How Data Pipelines makes pipeline building efficient by using a cache

18 May 2021 • 1 min read

I order to make pipeline building quicker, Data Pipelines stores some of your data internally.

Why is it necessary?

Storing data temporarily (caching) serves several purposes. The main reasons to cache data are speed and reduced cost.

How does it work?

After each dataset you load and each transformation step you apply to your pipeline, a small subset of the output data is stored in our system. Input data is never cached.

You may have noticed that when you return to the pipeline builder view, the display of the pipeline's output is immediate. It would be wasteful to recreate this preview every time you visit the builder view. You can clear the cache by clicking 'Invalidate caches' then clicking 'Preview'.

You may have also noticed that when you add a transformation step and then remove it, the previous step's output displays immediately. This output was also retrieved from an internal cache to make pipeline building more efficient.

The 'Recent runs' view shows information about the cache in the 'Duration' column. Normally, this column will show the time it took for the pipeline preview to be generated.
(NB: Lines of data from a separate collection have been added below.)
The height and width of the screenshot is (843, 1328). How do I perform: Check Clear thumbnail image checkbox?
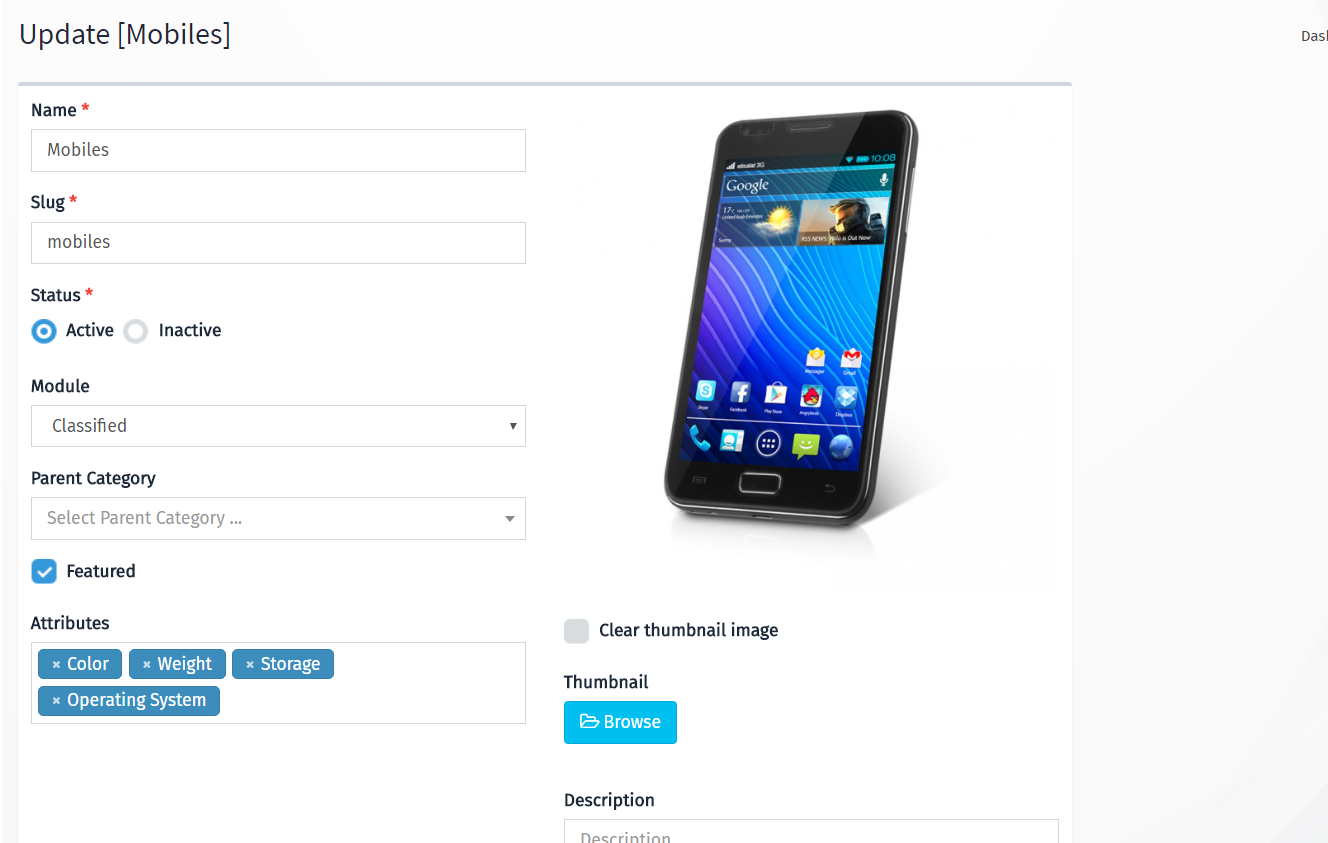576,630
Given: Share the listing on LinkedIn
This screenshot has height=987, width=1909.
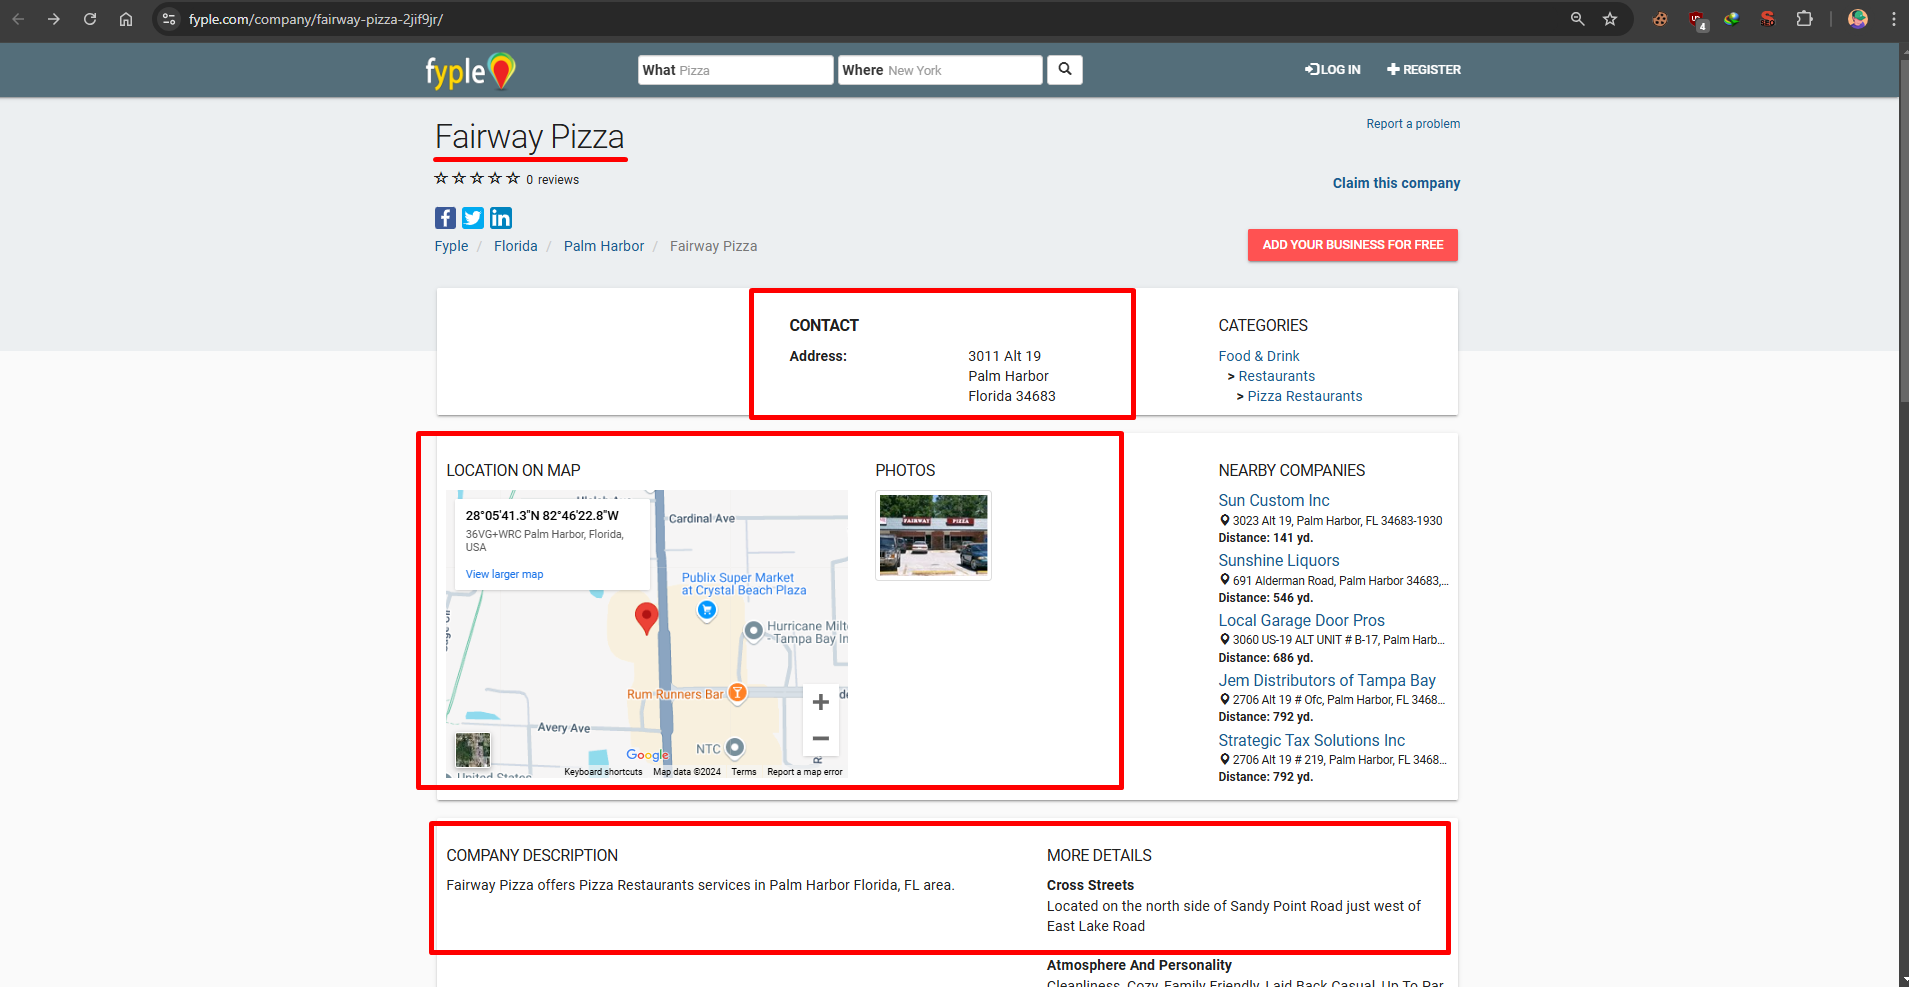Looking at the screenshot, I should (500, 218).
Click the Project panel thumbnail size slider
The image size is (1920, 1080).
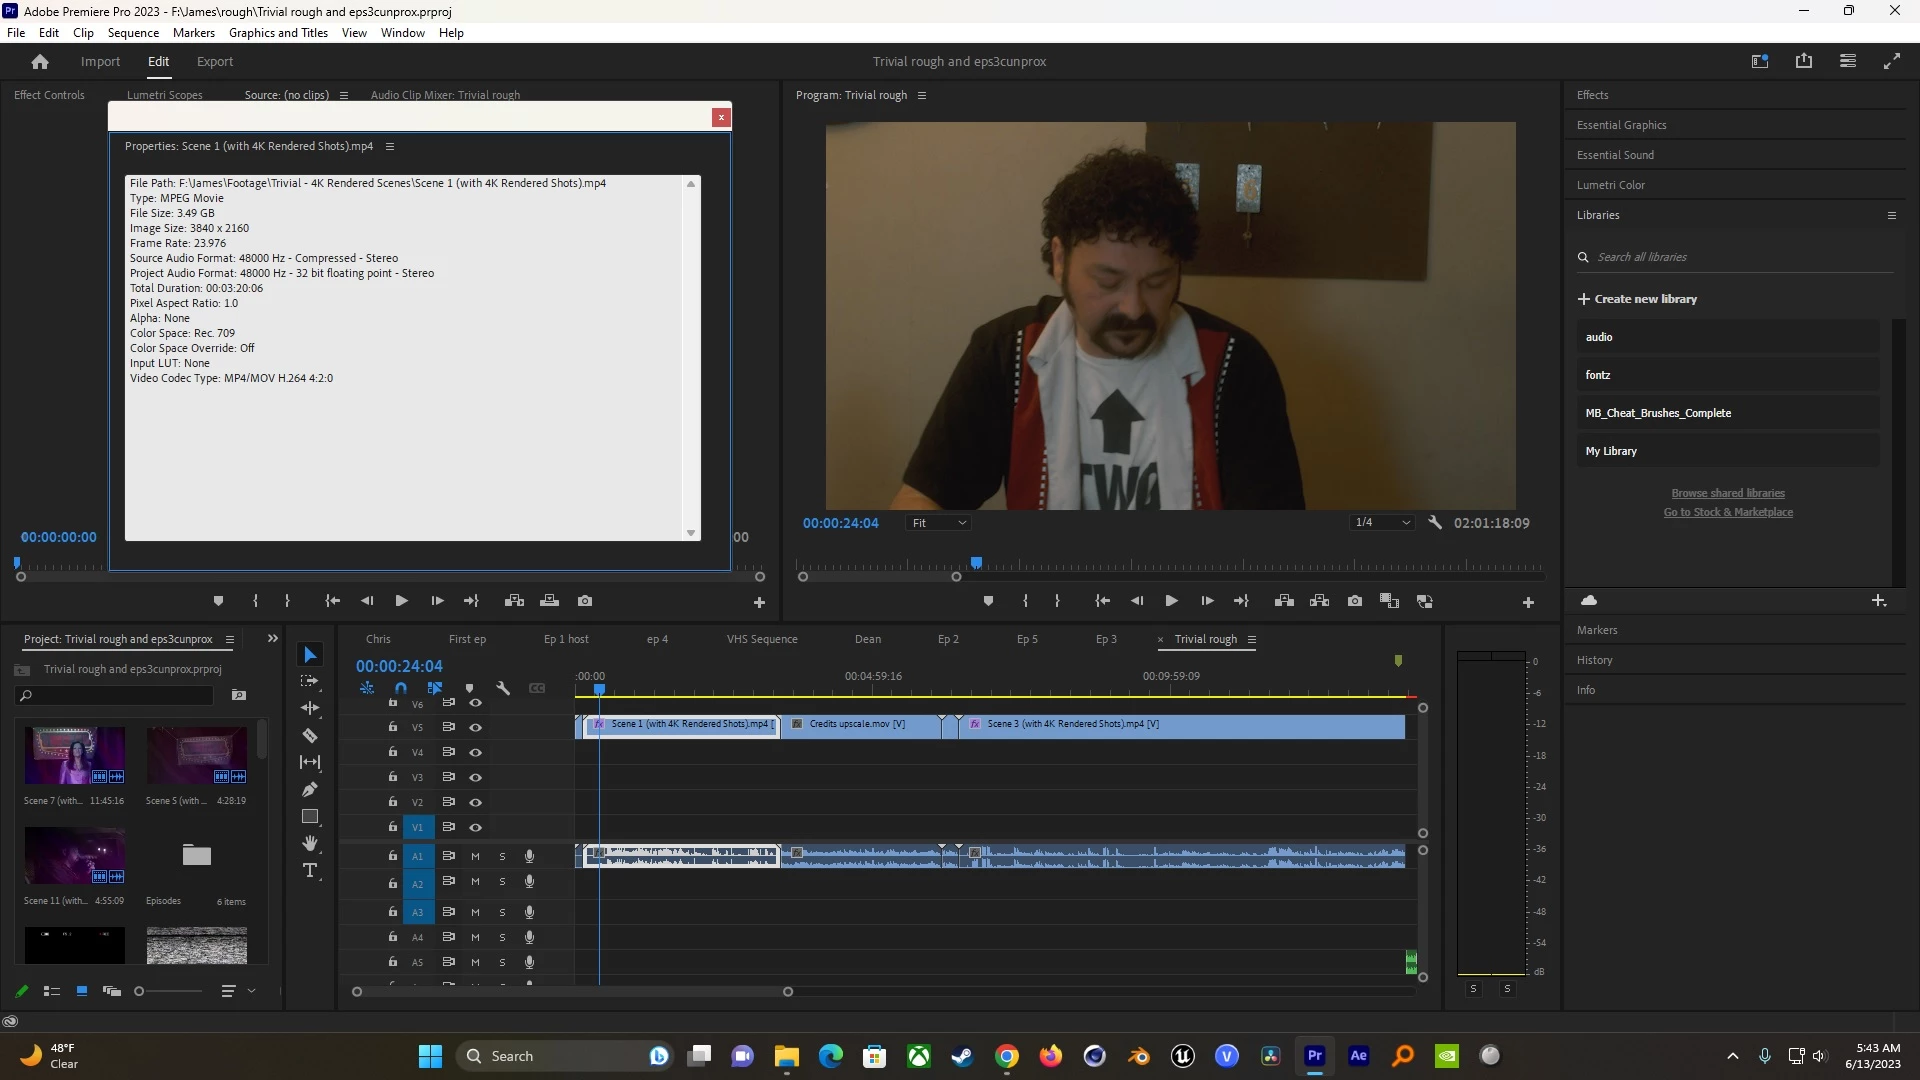(168, 991)
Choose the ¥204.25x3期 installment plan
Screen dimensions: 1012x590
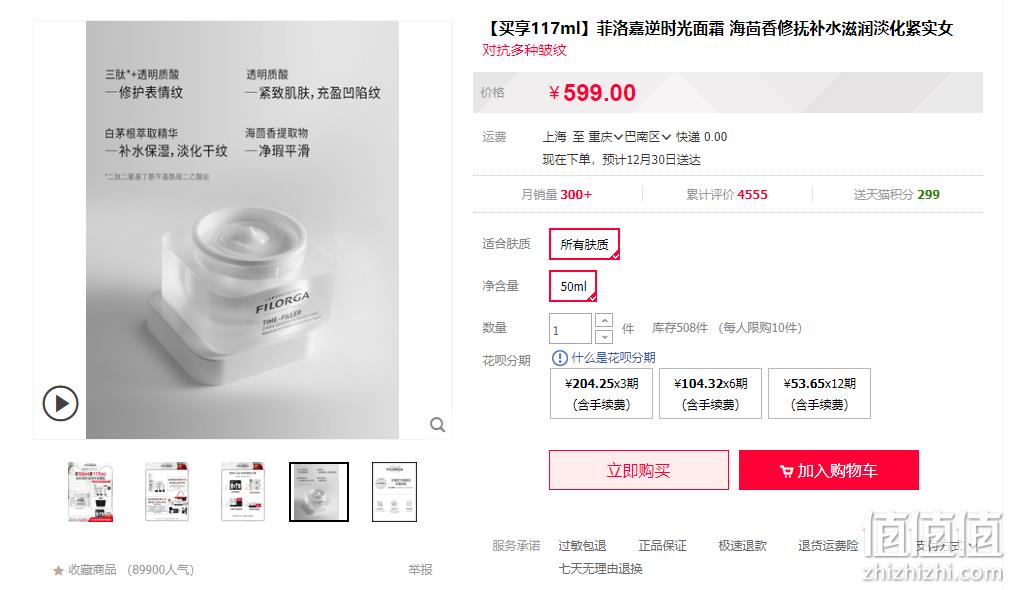(602, 394)
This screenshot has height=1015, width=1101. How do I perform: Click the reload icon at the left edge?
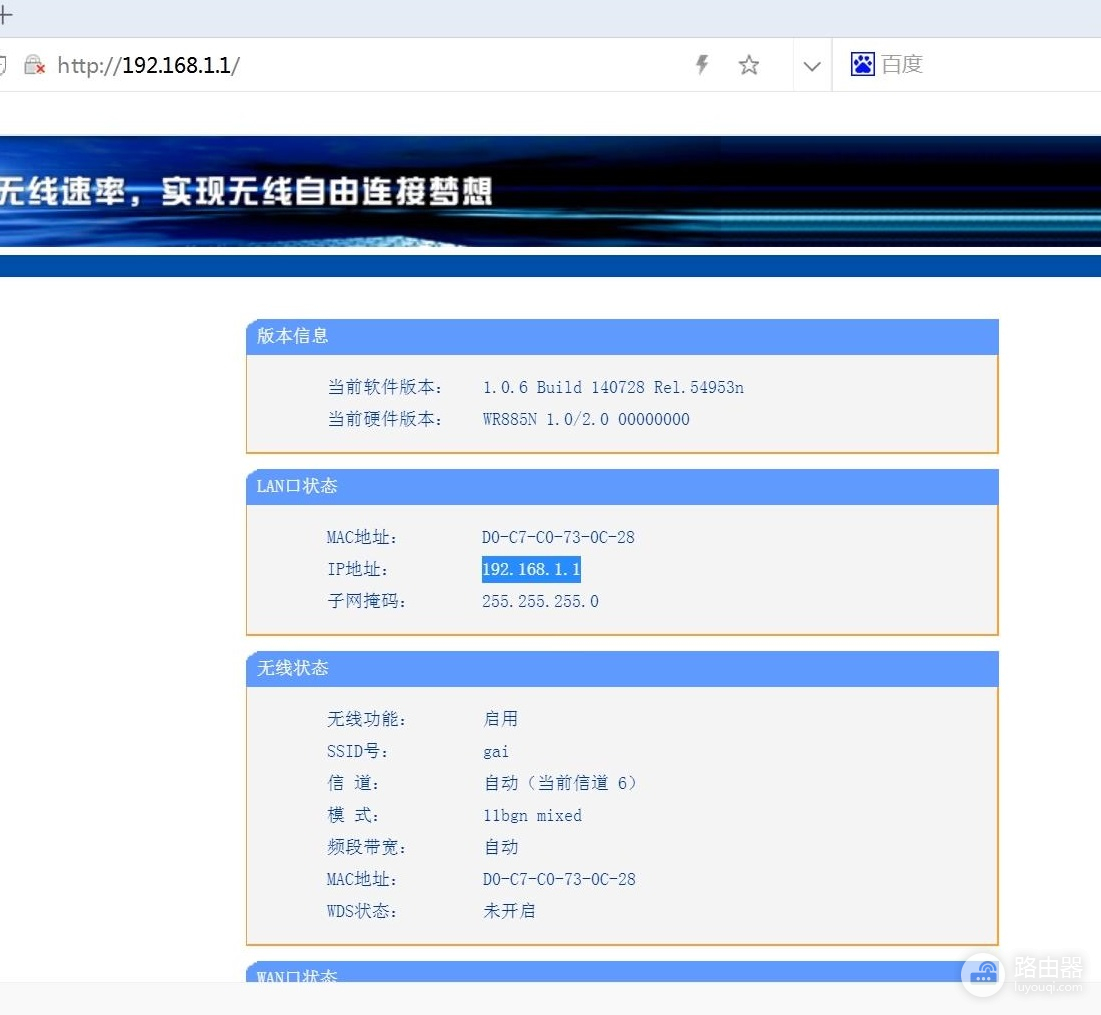[x=4, y=64]
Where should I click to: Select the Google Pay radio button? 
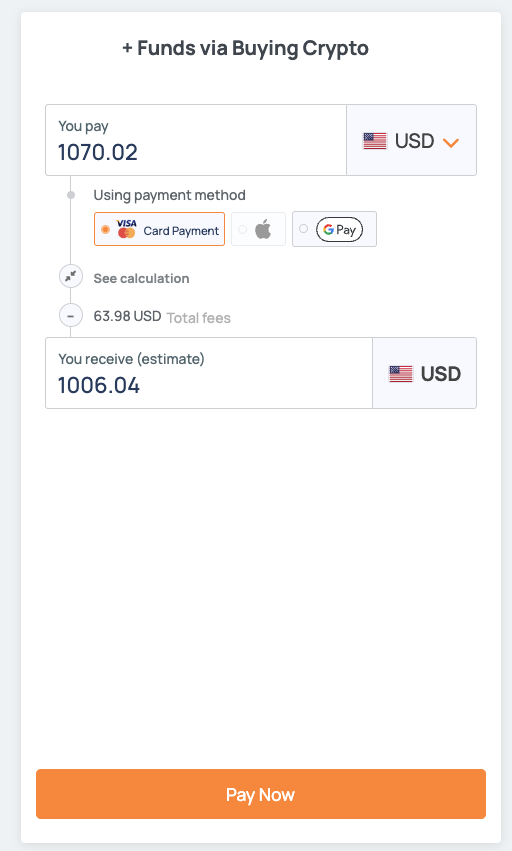tap(304, 229)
If the preview was retrieved from cache you will see 'from cache' instead of the duration time.

Results returned from cache, incurring no cost

Caches can be manually invalidated for a pipeline by clicking 'Invalidate caches' in the pipeline builder.

Use the Invalidate caches button to clear stored data

Caches are automatically invalidated when a data connection a pipeline uses is updated or deleted.

Is the cache used for scheduled runs?

No. Caches are only used when building a pipeline. When your pipeline is run by the scheduler it will always generate output using current data.

Is my data kept securely?

Yes. Cached output data is stored internally in a secure database.